# Task description
Copy the records below, swapping each "Find the location of" for "Locate" and leaving everything else as it is.

# Entries shown

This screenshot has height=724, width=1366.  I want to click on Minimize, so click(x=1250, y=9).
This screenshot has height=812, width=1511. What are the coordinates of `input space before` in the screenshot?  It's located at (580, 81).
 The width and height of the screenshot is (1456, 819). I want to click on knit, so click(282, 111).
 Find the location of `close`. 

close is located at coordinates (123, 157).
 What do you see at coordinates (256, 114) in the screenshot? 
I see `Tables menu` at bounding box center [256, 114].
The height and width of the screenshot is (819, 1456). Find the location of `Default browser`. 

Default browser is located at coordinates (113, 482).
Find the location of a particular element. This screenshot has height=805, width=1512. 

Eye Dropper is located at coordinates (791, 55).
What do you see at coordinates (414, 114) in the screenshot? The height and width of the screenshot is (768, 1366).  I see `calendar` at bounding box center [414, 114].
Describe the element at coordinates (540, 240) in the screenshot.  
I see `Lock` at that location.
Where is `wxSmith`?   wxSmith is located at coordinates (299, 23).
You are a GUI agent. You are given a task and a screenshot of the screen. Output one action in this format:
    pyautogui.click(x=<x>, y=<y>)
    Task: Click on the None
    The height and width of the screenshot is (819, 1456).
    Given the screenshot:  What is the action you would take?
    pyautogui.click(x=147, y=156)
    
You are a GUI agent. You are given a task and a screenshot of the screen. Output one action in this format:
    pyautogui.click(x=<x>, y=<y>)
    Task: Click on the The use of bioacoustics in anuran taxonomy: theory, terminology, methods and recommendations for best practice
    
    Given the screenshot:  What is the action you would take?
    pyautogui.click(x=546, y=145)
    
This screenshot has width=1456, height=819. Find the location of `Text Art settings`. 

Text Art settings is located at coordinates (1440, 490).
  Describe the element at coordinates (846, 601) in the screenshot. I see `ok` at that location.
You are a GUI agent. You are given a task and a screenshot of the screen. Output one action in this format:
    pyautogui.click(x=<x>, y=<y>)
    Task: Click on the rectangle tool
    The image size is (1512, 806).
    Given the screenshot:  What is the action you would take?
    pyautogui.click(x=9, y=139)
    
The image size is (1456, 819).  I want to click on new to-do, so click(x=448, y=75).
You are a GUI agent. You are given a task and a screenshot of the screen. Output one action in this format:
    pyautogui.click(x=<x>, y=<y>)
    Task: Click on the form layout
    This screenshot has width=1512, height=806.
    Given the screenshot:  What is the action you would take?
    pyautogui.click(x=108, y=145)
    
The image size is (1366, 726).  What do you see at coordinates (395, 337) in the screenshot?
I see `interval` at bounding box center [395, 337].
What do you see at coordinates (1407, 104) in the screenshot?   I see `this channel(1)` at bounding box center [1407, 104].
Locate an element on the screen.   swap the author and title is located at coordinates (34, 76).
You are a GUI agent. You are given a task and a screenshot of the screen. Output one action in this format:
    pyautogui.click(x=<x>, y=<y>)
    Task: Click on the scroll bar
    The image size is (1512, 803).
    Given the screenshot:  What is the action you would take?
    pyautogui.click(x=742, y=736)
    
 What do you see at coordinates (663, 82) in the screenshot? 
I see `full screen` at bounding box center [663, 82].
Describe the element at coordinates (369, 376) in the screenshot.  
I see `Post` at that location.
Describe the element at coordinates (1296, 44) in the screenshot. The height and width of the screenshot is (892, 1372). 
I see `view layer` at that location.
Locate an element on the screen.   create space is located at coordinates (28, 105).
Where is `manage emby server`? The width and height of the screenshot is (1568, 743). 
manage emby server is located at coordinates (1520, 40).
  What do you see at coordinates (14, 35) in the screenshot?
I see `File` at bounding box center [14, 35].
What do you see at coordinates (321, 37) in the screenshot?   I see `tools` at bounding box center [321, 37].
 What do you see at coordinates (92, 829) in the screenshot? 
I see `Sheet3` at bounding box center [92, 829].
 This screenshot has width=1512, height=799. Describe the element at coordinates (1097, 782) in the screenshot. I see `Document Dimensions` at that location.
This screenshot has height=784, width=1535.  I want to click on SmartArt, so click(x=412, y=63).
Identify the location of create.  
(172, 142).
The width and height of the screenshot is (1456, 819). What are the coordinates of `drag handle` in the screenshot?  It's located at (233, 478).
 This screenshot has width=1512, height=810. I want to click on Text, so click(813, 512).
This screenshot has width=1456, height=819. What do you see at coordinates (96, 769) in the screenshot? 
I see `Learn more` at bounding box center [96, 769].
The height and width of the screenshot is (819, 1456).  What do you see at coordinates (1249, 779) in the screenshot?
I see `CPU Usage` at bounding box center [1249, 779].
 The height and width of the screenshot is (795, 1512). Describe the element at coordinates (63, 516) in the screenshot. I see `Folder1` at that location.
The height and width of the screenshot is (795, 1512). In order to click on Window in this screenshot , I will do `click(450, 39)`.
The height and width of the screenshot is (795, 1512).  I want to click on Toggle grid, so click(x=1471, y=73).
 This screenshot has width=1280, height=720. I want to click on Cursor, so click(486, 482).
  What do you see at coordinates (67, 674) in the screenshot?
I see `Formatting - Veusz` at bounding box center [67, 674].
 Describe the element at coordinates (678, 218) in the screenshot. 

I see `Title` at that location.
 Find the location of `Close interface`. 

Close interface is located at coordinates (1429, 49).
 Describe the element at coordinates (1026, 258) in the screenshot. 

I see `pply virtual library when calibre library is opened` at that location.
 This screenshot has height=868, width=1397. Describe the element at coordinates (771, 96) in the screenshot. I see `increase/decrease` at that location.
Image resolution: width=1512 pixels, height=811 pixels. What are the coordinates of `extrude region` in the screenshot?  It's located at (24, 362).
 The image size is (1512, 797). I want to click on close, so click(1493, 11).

# Exercise answer
This screenshot has height=724, width=1366.  I want to click on Minimize, so click(x=1250, y=9).
This screenshot has height=812, width=1511. What are the coordinates of `input space before` in the screenshot?  It's located at (580, 81).
 The width and height of the screenshot is (1456, 819). I want to click on knit, so click(282, 111).
 Locate `close`. 

close is located at coordinates (123, 157).
 What do you see at coordinates (256, 114) in the screenshot? 
I see `Tables menu` at bounding box center [256, 114].
The height and width of the screenshot is (819, 1456). Locate `Default browser`. 

Default browser is located at coordinates (113, 482).
Locate a particular element. This screenshot has height=805, width=1512. 

Eye Dropper is located at coordinates (791, 55).
What do you see at coordinates (414, 114) in the screenshot? The height and width of the screenshot is (768, 1366).  I see `calendar` at bounding box center [414, 114].
Describe the element at coordinates (540, 240) in the screenshot.  
I see `Lock` at that location.
Where is `wxSmith`?   wxSmith is located at coordinates (299, 23).
You are a GUI agent. You are given a task and a screenshot of the screen. Output one action in this format:
    pyautogui.click(x=<x>, y=<y>)
    Task: Click on the None
    The height and width of the screenshot is (819, 1456).
    Given the screenshot:  What is the action you would take?
    pyautogui.click(x=147, y=156)
    
You are a GUI agent. You are given a task and a screenshot of the screen. Output one action in this format:
    pyautogui.click(x=<x>, y=<y>)
    Task: Click on the The use of bioacoustics in anuran taxonomy: theory, terminology, methods and recommendations for best practice
    
    Given the screenshot:  What is the action you would take?
    pyautogui.click(x=546, y=145)
    
This screenshot has width=1456, height=819. Locate `Text Art settings`. 

Text Art settings is located at coordinates (1440, 490).
  Describe the element at coordinates (846, 601) in the screenshot. I see `ok` at that location.
You are a GUI agent. You are given a task and a screenshot of the screen. Output one action in this format:
    pyautogui.click(x=<x>, y=<y>)
    Task: Click on the rectangle tool
    The image size is (1512, 806).
    Given the screenshot:  What is the action you would take?
    pyautogui.click(x=9, y=139)
    
The image size is (1456, 819).  I want to click on new to-do, so click(x=448, y=75).
You are a GUI agent. You are given a task and a screenshot of the screen. Output one action in this format:
    pyautogui.click(x=<x>, y=<y>)
    Task: Click on the form layout
    This screenshot has width=1512, height=806.
    Given the screenshot:  What is the action you would take?
    pyautogui.click(x=108, y=145)
    
The image size is (1366, 726).  What do you see at coordinates (395, 337) in the screenshot?
I see `interval` at bounding box center [395, 337].
What do you see at coordinates (1407, 104) in the screenshot?   I see `this channel(1)` at bounding box center [1407, 104].
Locate an element on the screen.   swap the author and title is located at coordinates (34, 76).
You are a GUI agent. You are given a task and a screenshot of the screen. Output one action in this format:
    pyautogui.click(x=<x>, y=<y>)
    Task: Click on the scroll bar
    The image size is (1512, 803).
    Given the screenshot:  What is the action you would take?
    pyautogui.click(x=742, y=736)
    
 What do you see at coordinates (663, 82) in the screenshot? 
I see `full screen` at bounding box center [663, 82].
Describe the element at coordinates (369, 376) in the screenshot.  
I see `Post` at that location.
Describe the element at coordinates (1296, 44) in the screenshot. The height and width of the screenshot is (892, 1372). 
I see `view layer` at that location.
Locate an element on the screen.   create space is located at coordinates (28, 105).
Where is `manage emby server`? The width and height of the screenshot is (1568, 743). 
manage emby server is located at coordinates (1520, 40).
  What do you see at coordinates (14, 35) in the screenshot?
I see `File` at bounding box center [14, 35].
What do you see at coordinates (321, 37) in the screenshot?   I see `tools` at bounding box center [321, 37].
 What do you see at coordinates (92, 829) in the screenshot? 
I see `Sheet3` at bounding box center [92, 829].
 This screenshot has width=1512, height=799. Describe the element at coordinates (1097, 782) in the screenshot. I see `Document Dimensions` at that location.
This screenshot has height=784, width=1535.  I want to click on SmartArt, so click(x=412, y=63).
Identify the location of create.  
(172, 142).
The width and height of the screenshot is (1456, 819). What are the coordinates of `drag handle` in the screenshot?  It's located at (233, 478).
 This screenshot has width=1512, height=810. I want to click on Text, so click(813, 512).
This screenshot has width=1456, height=819. What do you see at coordinates (96, 769) in the screenshot? 
I see `Learn more` at bounding box center [96, 769].
The height and width of the screenshot is (819, 1456).  What do you see at coordinates (1249, 779) in the screenshot?
I see `CPU Usage` at bounding box center [1249, 779].
 The height and width of the screenshot is (795, 1512). Describe the element at coordinates (63, 516) in the screenshot. I see `Folder1` at that location.
The height and width of the screenshot is (795, 1512). In order to click on Window in this screenshot , I will do `click(450, 39)`.
The height and width of the screenshot is (795, 1512).  I want to click on Toggle grid, so click(x=1471, y=73).
 This screenshot has width=1280, height=720. I want to click on Cursor, so click(486, 482).
  What do you see at coordinates (67, 674) in the screenshot?
I see `Formatting - Veusz` at bounding box center [67, 674].
 Describe the element at coordinates (678, 218) in the screenshot. 

I see `Title` at that location.
 Locate `Close interface`. 

Close interface is located at coordinates (1429, 49).
 Describe the element at coordinates (1026, 258) in the screenshot. 

I see `pply virtual library when calibre library is opened` at that location.
 This screenshot has height=868, width=1397. Describe the element at coordinates (771, 96) in the screenshot. I see `increase/decrease` at that location.
Image resolution: width=1512 pixels, height=811 pixels. What are the coordinates of `extrude region` in the screenshot?  It's located at (24, 362).
 The image size is (1512, 797). I want to click on close, so click(1493, 11).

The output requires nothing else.